What We Mean and What We Say

When we’re working, we keep our dictionaries close at hand when we edit, and we do this for several reasons.

First, our clients’ preferences determine what our go-to reference will be and which resource gets the final say in case of disagreement. In some cases, the authors’ preferences—especially in the case of nontraditional spellings or made-up words—can trump all other resources. (It doesn’t matter if the author spelled XXXXXX like that, even though the dictionary prefers XXXXX, especially when it’s a sequel to a previously published work!)

Second, and we’re not ashamed to admit it, we don’t know every single word in the English language, and in some cases, some terms are very specific to certain industries or fields where we don’t have the same expertise-level knowledge as the author. (If we had doctorates in biology, physics, astrophysics, economics, American history, world history, chemistry, medicine, law, and philosophy, we probably wouldn’t have time for editing.)

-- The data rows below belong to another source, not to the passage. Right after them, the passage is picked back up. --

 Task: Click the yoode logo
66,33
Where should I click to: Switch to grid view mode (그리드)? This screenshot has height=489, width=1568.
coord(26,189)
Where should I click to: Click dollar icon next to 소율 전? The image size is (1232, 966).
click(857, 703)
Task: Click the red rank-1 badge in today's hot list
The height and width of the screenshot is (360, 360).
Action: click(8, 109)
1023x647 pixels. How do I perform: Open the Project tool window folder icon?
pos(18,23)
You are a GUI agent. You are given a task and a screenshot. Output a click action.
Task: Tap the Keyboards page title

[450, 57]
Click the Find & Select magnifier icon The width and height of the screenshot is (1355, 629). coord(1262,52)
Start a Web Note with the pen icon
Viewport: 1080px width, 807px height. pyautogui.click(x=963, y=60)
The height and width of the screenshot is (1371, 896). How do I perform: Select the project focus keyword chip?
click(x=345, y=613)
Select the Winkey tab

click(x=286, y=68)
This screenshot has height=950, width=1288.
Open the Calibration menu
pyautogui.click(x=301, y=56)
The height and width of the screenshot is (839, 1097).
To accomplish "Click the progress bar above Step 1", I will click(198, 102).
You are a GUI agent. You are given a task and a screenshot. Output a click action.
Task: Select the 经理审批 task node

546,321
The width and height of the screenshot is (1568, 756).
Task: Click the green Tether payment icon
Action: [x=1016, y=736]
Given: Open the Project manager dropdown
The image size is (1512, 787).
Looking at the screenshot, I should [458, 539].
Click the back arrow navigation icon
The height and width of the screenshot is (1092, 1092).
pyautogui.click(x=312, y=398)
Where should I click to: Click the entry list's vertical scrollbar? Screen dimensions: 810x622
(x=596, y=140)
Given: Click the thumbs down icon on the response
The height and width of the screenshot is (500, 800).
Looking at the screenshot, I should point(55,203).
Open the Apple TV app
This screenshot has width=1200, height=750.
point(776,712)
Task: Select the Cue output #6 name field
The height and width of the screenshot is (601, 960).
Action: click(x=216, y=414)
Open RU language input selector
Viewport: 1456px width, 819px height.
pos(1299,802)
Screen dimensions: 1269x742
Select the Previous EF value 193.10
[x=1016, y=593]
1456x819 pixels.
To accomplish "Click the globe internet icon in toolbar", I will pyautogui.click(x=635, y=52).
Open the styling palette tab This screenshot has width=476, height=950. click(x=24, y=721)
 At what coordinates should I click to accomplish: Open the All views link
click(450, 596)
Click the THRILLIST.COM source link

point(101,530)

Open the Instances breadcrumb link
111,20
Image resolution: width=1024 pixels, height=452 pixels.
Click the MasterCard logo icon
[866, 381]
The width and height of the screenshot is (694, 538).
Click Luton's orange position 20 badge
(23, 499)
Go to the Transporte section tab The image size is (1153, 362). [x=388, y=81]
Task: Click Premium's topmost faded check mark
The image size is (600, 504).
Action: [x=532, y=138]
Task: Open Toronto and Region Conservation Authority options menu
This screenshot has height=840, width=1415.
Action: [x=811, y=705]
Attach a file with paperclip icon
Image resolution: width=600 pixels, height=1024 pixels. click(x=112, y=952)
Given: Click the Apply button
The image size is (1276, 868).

When we read and edit, we try to pay attention to an author’s intent and try to assist him or her in selecting the most appropriate words. Notice that when we say most appropriate, we don’t always mean correct; this is especially true of fiction. In nonfiction, using an incorrect or inappropriate word can call an author’s credibility into question. If fiction, however, the incorrect word can be used as characterization. What does it say about a character who consistently uses the wrong word? What if a character uses the same fifty-cent word repeatedly, whenever he’s given the chance? What if a character uses an outdated term or one now considered offensive?

Word choice can be powerful when applied correctly, even when the word is used incorrectly.